The Sacral PlexusThe ventral rami of L5 and S1–S3 form the sacral plexus, with contributions from L4 and S4. Branches from this plexus innervate gluteal muscles, muscles forming the internal surface of the pelvic basin (including those forming the levator ani), and muscles that run between the femur and pelvis to stabilize the hip joint (such as the obturator, piriformis, and quadratus femoris muscles). These muscles lend their names to the nerves that innervate them. Cutaneous branches from the plexus serve the buttocks, perineum, and posterior surface of the thigh.

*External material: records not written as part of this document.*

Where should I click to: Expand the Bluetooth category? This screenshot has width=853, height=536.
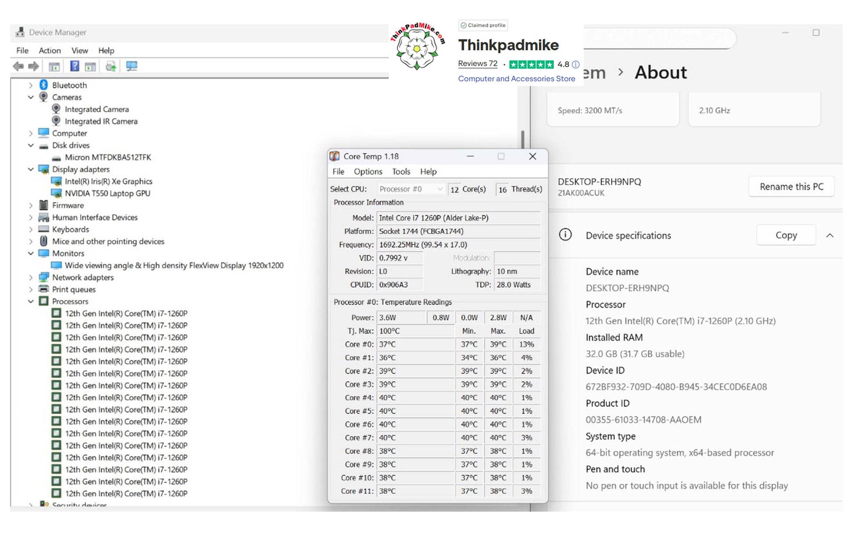pos(31,85)
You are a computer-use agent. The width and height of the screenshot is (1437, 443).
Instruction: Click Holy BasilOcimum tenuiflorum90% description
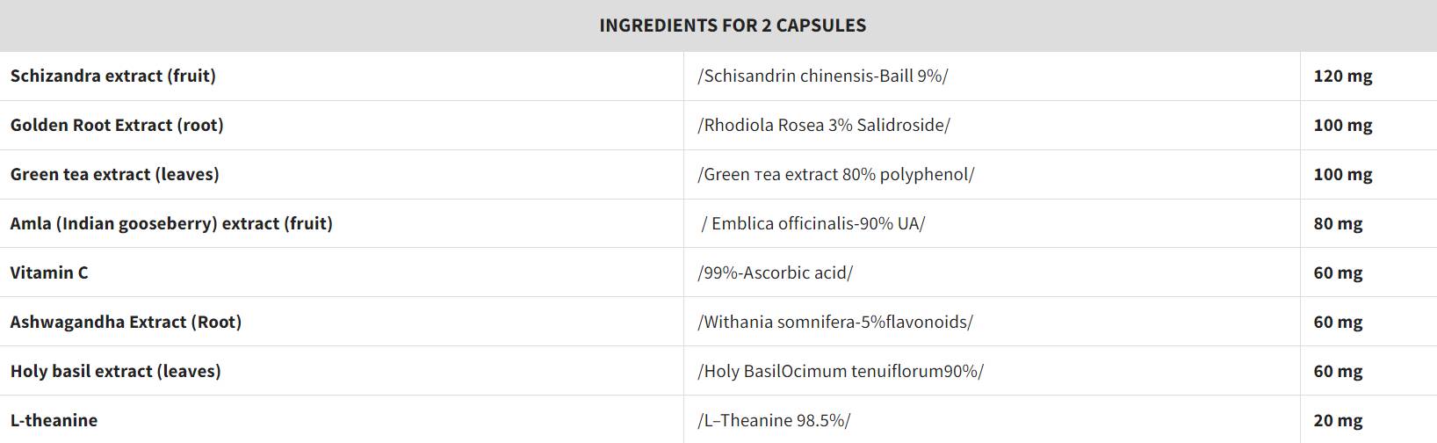[x=841, y=371]
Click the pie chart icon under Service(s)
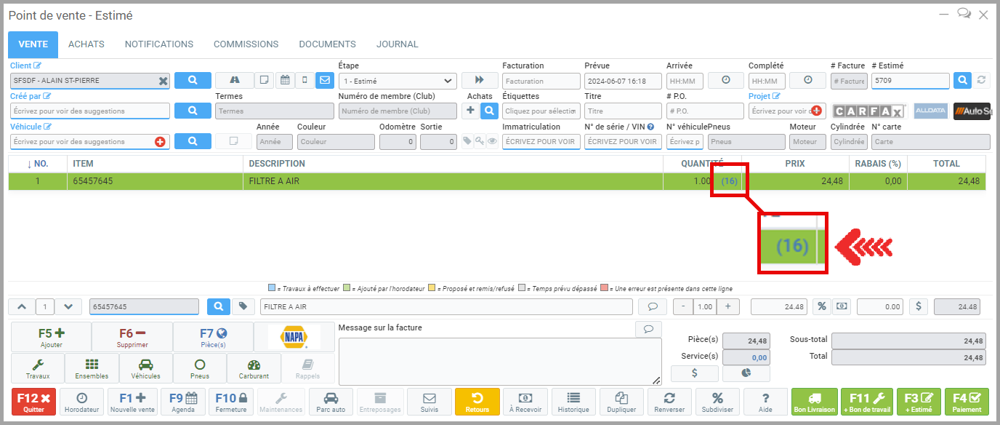Viewport: 1000px width, 425px height. click(x=746, y=373)
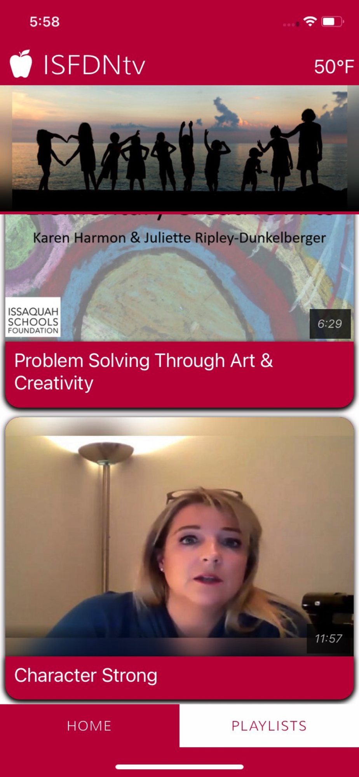Tap the ISFDNtv app title

[94, 65]
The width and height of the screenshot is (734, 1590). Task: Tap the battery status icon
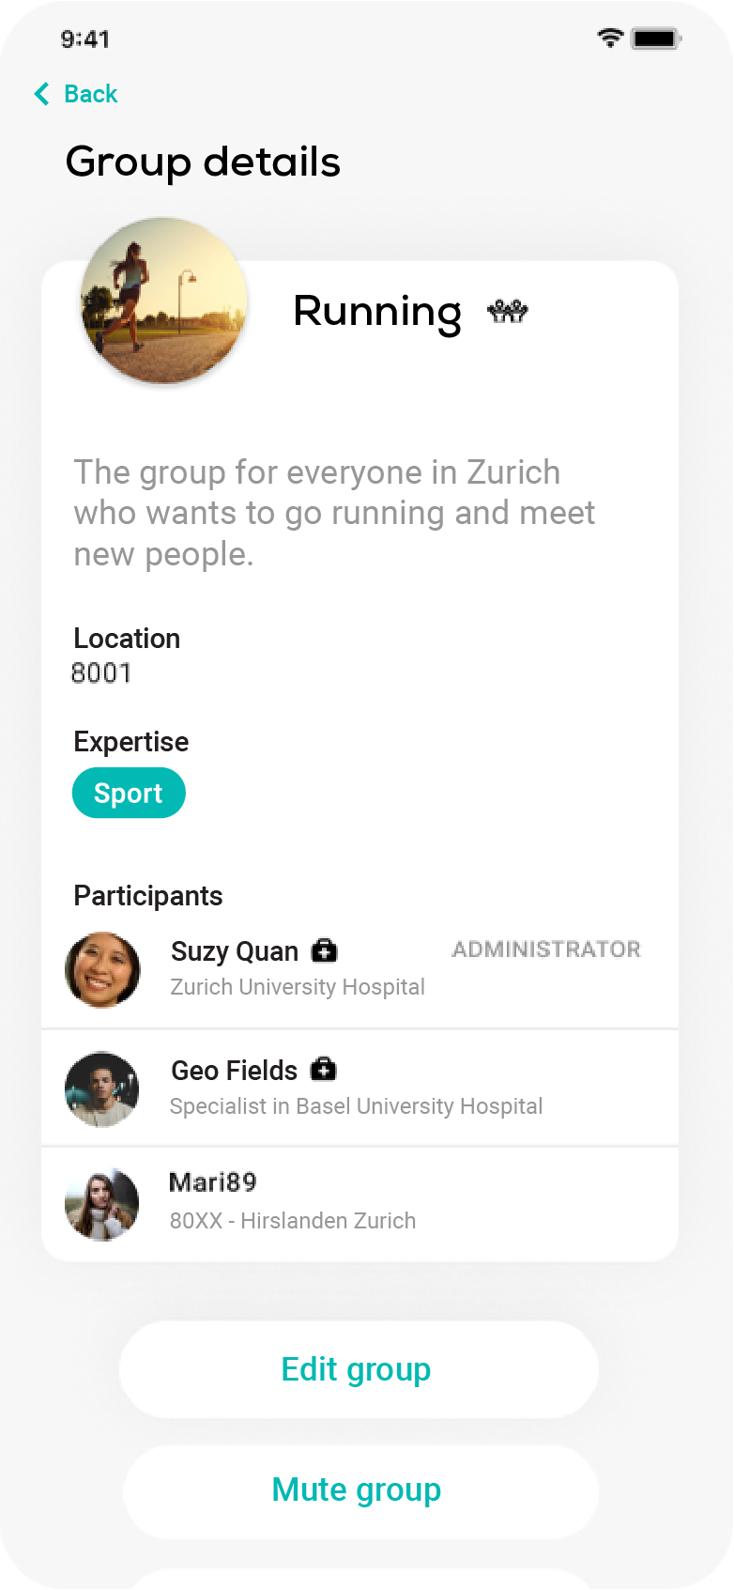(x=656, y=39)

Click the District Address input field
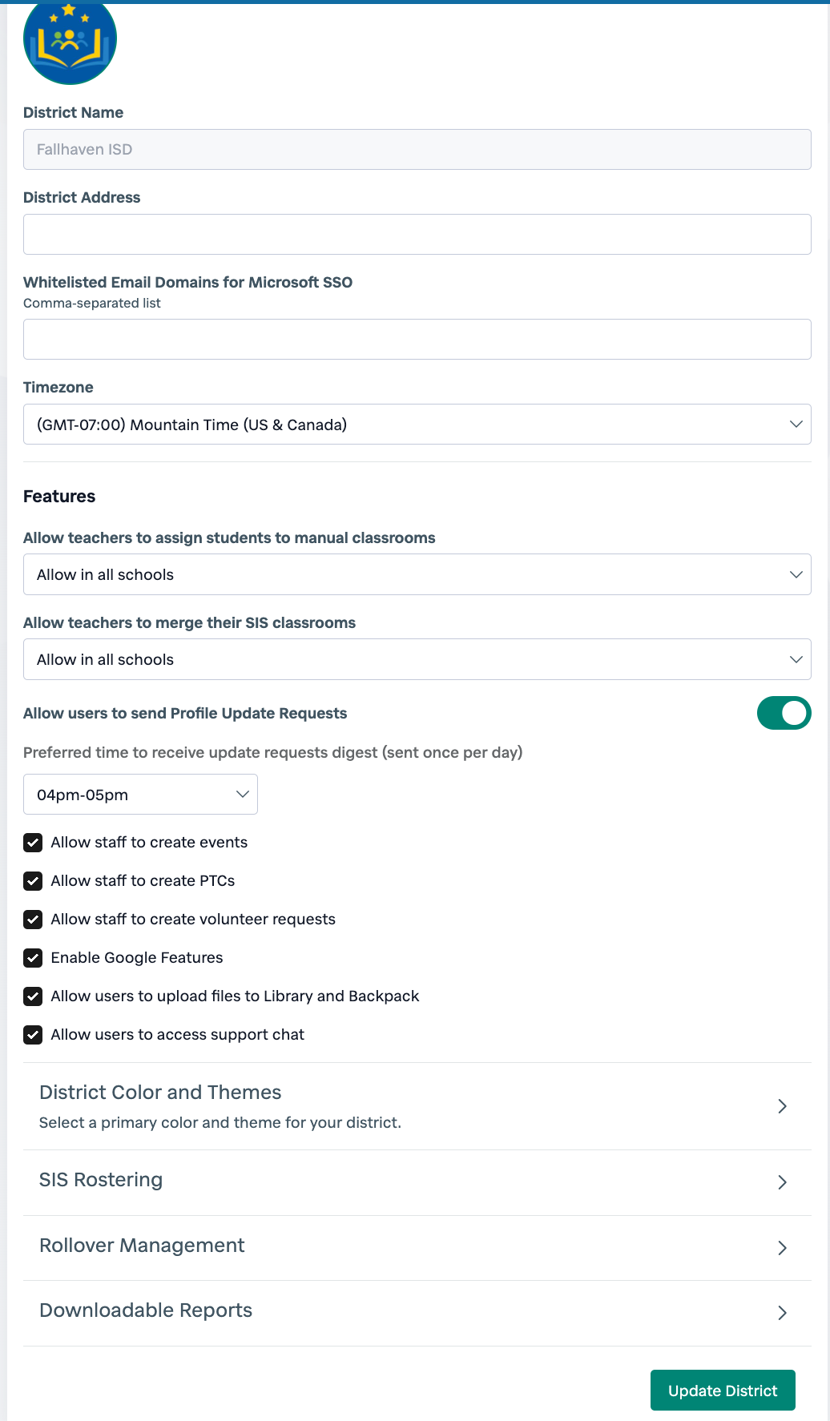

The major nerve of the sacral plexus, and the largest in the body, is the sciatic. Formed by the joining of ventral and dorsal divisions of the plexus, it passes through the greater sciatic foramen and descends in back of the thigh. There, sciatic branches innervate the biceps femoris, semitendinosus and semimembranosus muscles, and part of the adductor magnus muscle. In the popliteal fossa (just above the knee) the sciatic nerve divides into the tibial nerve and the common fibular (or peroneal) nerve. The tibial nerve (from the dorsal division) continues distally in the calf and innervates the gastrocnemius muscle, deep leg muscles such as the popliteus, soleus, and tibialis posterior, and the flexor muscles, lumbrical muscles, and other muscles of the ankle and plantar aspects of the foot. The peroneal nerve, from the ventral division, passes to the anterior surface of the leg and innervates the tibialis anterior, the fibularis muscles, and extensor muscles that elevate the foot and fan the toes. Cutaneous branches from the tibial and common fibular nerves serve the outer sides of the leg and the top and bottom of the foot and toes.

The ventral rami of S4, S5, and the 1st coccygeal nerve form the coccygeal plexus, from which small anococcygeal nerves arise to innervate the skin over the coccyx (tailbone) and around the anus.